Feeling abandoned by his old Internet service provider (ISP) and ripped off by his new one, Chicago attorney Mark Bauer is piping mad.

Bauer is now on his fourth ISP in three years -- and not by choice.

"It was as if my ISP had changed overnight," Bauer says. "I started getting busy signals. And tech support became a 20-minute wait."

In fact, Bauer's ISP had indeed changed overnight. His old provider sold out to a new one.

Bauer is one of thousands of ISP casualties caught in the crossfire of a raging war among providers. ISPs are merging, selling out, and gobbling up one another on a daily basis.

Consolidation doesn't always adversely affect an ISP, and sometimes improves service. But for others, obligatory switches are akin to the paperwork headaches customers sometimes inherit when banks merge. Both experiences often leave customers feeling disenfranchised.

"Not only did the new service stink, I had to notify everybody of my new e-mail address, and reconfigure my system," Bauer says.

The Big Get Bigger

ISP consolidation is well under way, and is expected to continue until the field narrows to a handful of players. Once dominated by small "mom-and-pop" ISPs, those players are now overshadowed by large regional players. America Online, AT&T WorldNet, and Mindspring now dominate the field, says Greg Tally, editor at Boardwatch magazine.

Today there are 6,000 ISPs, but the top ten account for 80 percent of the estimated $US3 to $4 billion market, Tally says. Meanwhile, thousands of small to medium-sized ISPs are slugging it out for the remaining 20 percent.

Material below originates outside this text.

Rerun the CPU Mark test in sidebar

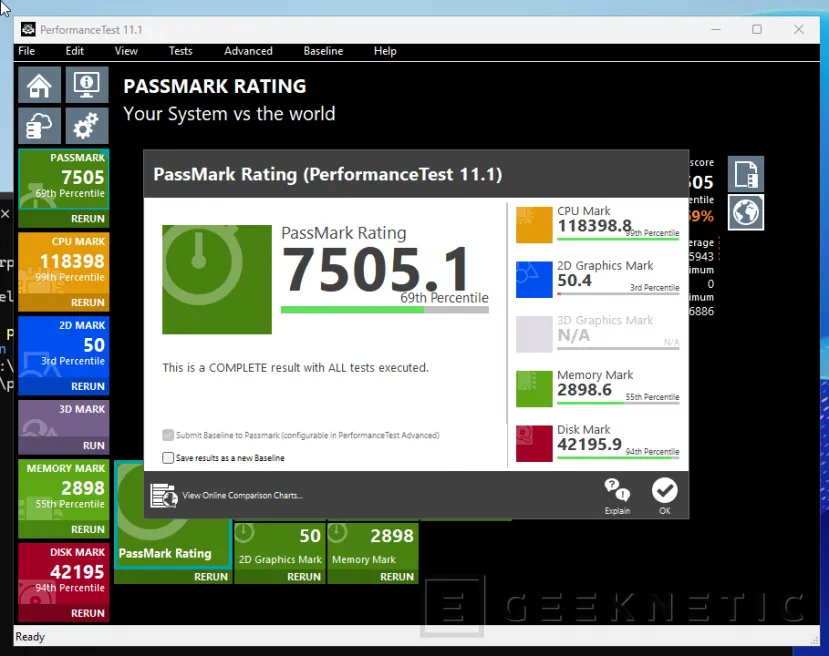[87, 302]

Many believe that number will soon shrink to 500 and the ISP business will consolidate just as drastically as the telephone industry. But they're still waiting. Today, the frenetic pace of ISP consolidation is still outpaced by the exhaustive birthrate of new ISP startups.

Business is a continual case of "eat and be eaten," say participants in the booming ISP trade. This year, 17 million new users will go online for the first time, say market researchers. With that kind of explosive growth, there is still plenty of room for entrepreneurs to become millionaire ISP owners, says David McClure, executive director of the Association of Online Professionals, an industry trade group.

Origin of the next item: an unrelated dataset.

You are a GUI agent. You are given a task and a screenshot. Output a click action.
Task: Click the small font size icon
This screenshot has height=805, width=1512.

"There is virtually no barrier to entry," McClure says. "For less than $10,000 anyone can start an ISP."

In the last six months alone, 1,000 new ISPs popped up, says Tally. "Most will fail. But some will survive, merge, or acquire others," he says.

When Will It Stop?

It's still not clear when exactly ISPs will consolidate faster than new ones start up. Some suggest new technology like broadband Internet access will narrow the field by virtue of the exorbitant up-front costs associated with the technology.

"Right now dial-up is the only game in town," says Bruce Kasrel, analyst with Forrester Research "There is not a big difference between AOL and the mom-and-pop ISP."

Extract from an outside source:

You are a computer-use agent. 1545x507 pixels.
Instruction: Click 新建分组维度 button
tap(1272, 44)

Small ISPs can't afford to wire neighborhoods with expensive broadband cabling. And as the demand for advanced services rises, the little guy is going to get squeezed, Kasrel says.

Others say the vicious circle will continue as long as new users sign onto the Internet.

Marauders

"It's eat or be eaten," says Douglas Hanson, chairman and chief executive officer of Rocky Mountain Internet. "ISPs need deep pockets and reliable service to survive this consolidation frenzy." Most ISPs don't have what it takes, he says.

Rocky Mountain Internet is an ISP and an Internet backbone provider with dreams of offering its services nationwide someday. It buys about one ISP a month, which Hanson says is the easiest way to grow. Today, Rocky Mountain Internet has about 35,000 dial-up subscribers, making it one of Colorado's largest ISPs.

Competition from large players prompts many independent ISPs to sell out, Hanson says. Buyers are typically aggressive ISPs like Rocky Mountain Internet that wrote "buying the competition" into their business plans. Other frequent buyers are long-distance carriers, cable companies, and utilities.

Some deals have been huge. In November, Rocky Mountain Internet paid $1.7 million in stock for Kansas-based Unicom Communications, which had 3,500 subscribers.

The Train Wreck

Make no doubt about it: Internet access is a buyer's market. Consumers benefit from cutthroat competition among ISPs. The wars drive companies to offer an unlimited use model that challenges, if not eliminates, profitability for some of them.

The participation of long-distance carriers like MCI and AT&T haven't hurt the consumers' market position, either. Their experience of managing large networks and pioneering new DSL technology has brought enormous expertise and innovation to the industry, says Jill Frankel, an analyst with International Data Corp. (IDC).

Cable companies are also moving quickly to build capacity and stability. "It's not just about dial-up anymore," Frankel says.

"Consumers are just going to have to accept that change is the only thing they can count on, cliché as that may be," Boardwatch's Tally says.